* Work required: All of the data below is to be returned unaltered.
* * * *
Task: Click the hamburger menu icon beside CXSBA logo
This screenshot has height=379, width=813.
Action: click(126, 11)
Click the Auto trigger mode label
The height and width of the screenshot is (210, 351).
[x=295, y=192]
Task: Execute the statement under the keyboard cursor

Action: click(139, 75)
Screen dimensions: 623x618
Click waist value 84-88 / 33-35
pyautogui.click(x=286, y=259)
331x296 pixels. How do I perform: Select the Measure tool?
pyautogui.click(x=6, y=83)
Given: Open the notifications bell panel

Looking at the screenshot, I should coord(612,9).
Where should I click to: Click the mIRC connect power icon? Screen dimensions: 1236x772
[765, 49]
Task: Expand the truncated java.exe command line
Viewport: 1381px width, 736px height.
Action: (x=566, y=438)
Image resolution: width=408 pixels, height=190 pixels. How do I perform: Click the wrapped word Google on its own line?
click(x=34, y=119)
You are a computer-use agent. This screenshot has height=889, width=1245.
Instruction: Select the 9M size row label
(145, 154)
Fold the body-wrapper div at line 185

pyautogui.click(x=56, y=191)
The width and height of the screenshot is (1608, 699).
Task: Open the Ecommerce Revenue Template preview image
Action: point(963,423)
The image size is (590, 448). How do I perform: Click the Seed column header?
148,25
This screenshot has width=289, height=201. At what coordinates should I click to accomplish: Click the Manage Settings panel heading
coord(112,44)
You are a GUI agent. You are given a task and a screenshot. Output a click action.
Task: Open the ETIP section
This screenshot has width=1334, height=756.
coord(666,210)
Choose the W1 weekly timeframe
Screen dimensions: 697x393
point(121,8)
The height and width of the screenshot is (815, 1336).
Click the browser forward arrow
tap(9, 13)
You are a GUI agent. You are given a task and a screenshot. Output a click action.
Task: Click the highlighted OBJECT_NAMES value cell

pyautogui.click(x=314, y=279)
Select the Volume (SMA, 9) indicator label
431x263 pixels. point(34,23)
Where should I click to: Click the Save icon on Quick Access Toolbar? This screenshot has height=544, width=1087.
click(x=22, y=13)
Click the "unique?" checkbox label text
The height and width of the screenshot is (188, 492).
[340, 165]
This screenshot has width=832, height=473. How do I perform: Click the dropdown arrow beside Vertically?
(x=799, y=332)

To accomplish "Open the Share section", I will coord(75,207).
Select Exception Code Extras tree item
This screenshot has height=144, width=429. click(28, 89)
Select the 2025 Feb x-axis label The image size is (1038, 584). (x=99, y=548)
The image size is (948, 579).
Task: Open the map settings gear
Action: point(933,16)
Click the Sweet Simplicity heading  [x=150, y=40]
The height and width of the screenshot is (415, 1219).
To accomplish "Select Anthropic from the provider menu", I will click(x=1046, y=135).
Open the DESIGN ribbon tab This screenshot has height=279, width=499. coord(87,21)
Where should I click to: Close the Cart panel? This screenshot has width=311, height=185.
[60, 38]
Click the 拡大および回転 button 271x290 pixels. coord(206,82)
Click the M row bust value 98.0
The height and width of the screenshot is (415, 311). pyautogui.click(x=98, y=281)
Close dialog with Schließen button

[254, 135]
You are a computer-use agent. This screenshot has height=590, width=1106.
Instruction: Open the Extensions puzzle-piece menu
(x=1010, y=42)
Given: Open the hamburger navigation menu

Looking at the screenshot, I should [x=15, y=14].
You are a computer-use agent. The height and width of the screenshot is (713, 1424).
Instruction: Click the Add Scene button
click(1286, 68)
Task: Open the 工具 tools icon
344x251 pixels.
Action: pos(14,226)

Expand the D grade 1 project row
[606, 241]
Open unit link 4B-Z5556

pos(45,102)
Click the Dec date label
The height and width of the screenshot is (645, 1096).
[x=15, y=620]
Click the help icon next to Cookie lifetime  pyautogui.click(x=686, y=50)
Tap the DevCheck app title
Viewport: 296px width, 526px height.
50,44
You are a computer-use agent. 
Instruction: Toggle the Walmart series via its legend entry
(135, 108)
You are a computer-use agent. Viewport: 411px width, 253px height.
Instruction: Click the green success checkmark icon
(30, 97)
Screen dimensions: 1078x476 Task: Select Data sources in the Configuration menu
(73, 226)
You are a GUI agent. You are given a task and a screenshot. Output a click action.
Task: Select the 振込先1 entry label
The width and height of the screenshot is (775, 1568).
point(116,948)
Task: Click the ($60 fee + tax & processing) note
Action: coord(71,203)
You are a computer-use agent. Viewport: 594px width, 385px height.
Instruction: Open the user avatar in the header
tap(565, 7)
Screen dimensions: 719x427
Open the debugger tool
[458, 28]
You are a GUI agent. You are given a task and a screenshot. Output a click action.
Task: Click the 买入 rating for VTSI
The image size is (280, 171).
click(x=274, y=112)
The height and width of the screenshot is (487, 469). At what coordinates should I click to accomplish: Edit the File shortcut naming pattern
* * * *
* Result:
Task: Click the hamburger menu icon beside CXSBA logo
This screenshot has height=379, width=813.
Action: click(126, 11)
Click the Auto trigger mode label
The height and width of the screenshot is (210, 351).
[x=295, y=192]
Task: Execute the statement under the keyboard cursor

Action: click(139, 75)
Screen dimensions: 623x618
Click waist value 84-88 / 33-35
pyautogui.click(x=286, y=259)
331x296 pixels. How do I perform: Select the Measure tool?
pyautogui.click(x=6, y=83)
Given: Open the notifications bell panel

Looking at the screenshot, I should coord(612,9).
Where should I click to: Click the mIRC connect power icon? Screen dimensions: 1236x772
[765, 49]
Task: Expand the truncated java.exe command line
Viewport: 1381px width, 736px height.
Action: (x=566, y=438)
Image resolution: width=408 pixels, height=190 pixels. How do I perform: Click the wrapped word Google on its own line?
click(x=34, y=119)
You are a computer-use agent. This screenshot has height=889, width=1245.
Instruction: Select the 9M size row label
(145, 154)
Fold the body-wrapper div at line 185

pyautogui.click(x=56, y=191)
The width and height of the screenshot is (1608, 699).
Task: Open the Ecommerce Revenue Template preview image
Action: point(963,423)
The image size is (590, 448). How do I perform: Click the Seed column header?
148,25
This screenshot has width=289, height=201. At what coordinates should I click to accomplish: Click the Manage Settings panel heading
coord(112,44)
You are a GUI agent. You are given a task and a screenshot. Output a click action.
Task: Open the ETIP section
This screenshot has width=1334, height=756.
coord(666,210)
Choose the W1 weekly timeframe
Screen dimensions: 697x393
point(121,8)
The height and width of the screenshot is (815, 1336).
Click the browser forward arrow
tap(9, 13)
You are a GUI agent. You are given a task and a screenshot. Output a click action.
Task: Click the highlighted OBJECT_NAMES value cell

pyautogui.click(x=314, y=279)
Select the Volume (SMA, 9) indicator label
431x263 pixels. point(34,23)
Where should I click to: Click the Save icon on Quick Access Toolbar? This screenshot has height=544, width=1087.
click(x=22, y=13)
Click the "unique?" checkbox label text
The height and width of the screenshot is (188, 492).
[340, 165]
This screenshot has width=832, height=473. How do I perform: Click the dropdown arrow beside Vertically?
(x=799, y=332)

To accomplish "Open the Share section", I will coord(75,207).
Select Exception Code Extras tree item
This screenshot has height=144, width=429. click(28, 89)
Select the 2025 Feb x-axis label The image size is (1038, 584). (x=99, y=548)
The image size is (948, 579).
Task: Open the map settings gear
Action: point(933,16)
Click the Sweet Simplicity heading  [x=150, y=40]
The height and width of the screenshot is (415, 1219).
To accomplish "Select Anthropic from the provider menu", I will click(x=1046, y=135).
Open the DESIGN ribbon tab This screenshot has height=279, width=499. coord(87,21)
Where should I click to: Close the Cart panel? This screenshot has width=311, height=185.
[60, 38]
Click the 拡大および回転 button 271x290 pixels. coord(206,82)
Click the M row bust value 98.0
The height and width of the screenshot is (415, 311). pyautogui.click(x=98, y=281)
Close dialog with Schließen button

[254, 135]
You are a computer-use agent. This screenshot has height=590, width=1106.
Instruction: Open the Extensions puzzle-piece menu
(x=1010, y=42)
Given: Open the hamburger navigation menu

Looking at the screenshot, I should [x=15, y=14].
You are a computer-use agent. The height and width of the screenshot is (713, 1424).
Instruction: Click the Add Scene button
click(1286, 68)
Task: Open the 工具 tools icon
344x251 pixels.
Action: pos(14,226)

Expand the D grade 1 project row
[606, 241]
Open unit link 4B-Z5556

pos(45,102)
Click the Dec date label
The height and width of the screenshot is (645, 1096).
[x=15, y=620]
Click the help icon next to Cookie lifetime  pyautogui.click(x=686, y=50)
Tap the DevCheck app title
Viewport: 296px width, 526px height.
50,44
You are a computer-use agent. 
Instruction: Toggle the Walmart series via its legend entry
(135, 108)
You are a computer-use agent. Viewport: 411px width, 253px height.
Instruction: Click the green success checkmark icon
(30, 97)
Screen dimensions: 1078x476 Task: Select Data sources in the Configuration menu
(73, 226)
You are a GUI agent. You are given a task and a screenshot. Output a click action.
Task: Select the 振込先1 entry label
The width and height of the screenshot is (775, 1568).
point(116,948)
Task: Click the ($60 fee + tax & processing) note
Action: coord(71,203)
You are a computer-use agent. Viewport: 594px width, 385px height.
Instruction: Open the user avatar in the header
tap(565, 7)
Screen dimensions: 719x427
Open the debugger tool
[458, 28]
You are a GUI agent. You are given a task and a screenshot. Output a click action.
Task: Click the 买入 rating for VTSI
The image size is (280, 171).
click(x=274, y=112)
The height and width of the screenshot is (487, 469). At what coordinates should I click to accomplish: Edit the File shortcut naming pattern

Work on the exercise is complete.